• _OBJECTIVE_
From the records below, copy each line that contains the string "date". Letter case matters.
— BEGIN TASK INPUTS —
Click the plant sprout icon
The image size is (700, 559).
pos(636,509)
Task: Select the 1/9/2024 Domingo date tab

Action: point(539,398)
— END TASK INPUTS —
• _PROBLEM SOLUTION_
Task: Select the 1/9/2024 Domingo date tab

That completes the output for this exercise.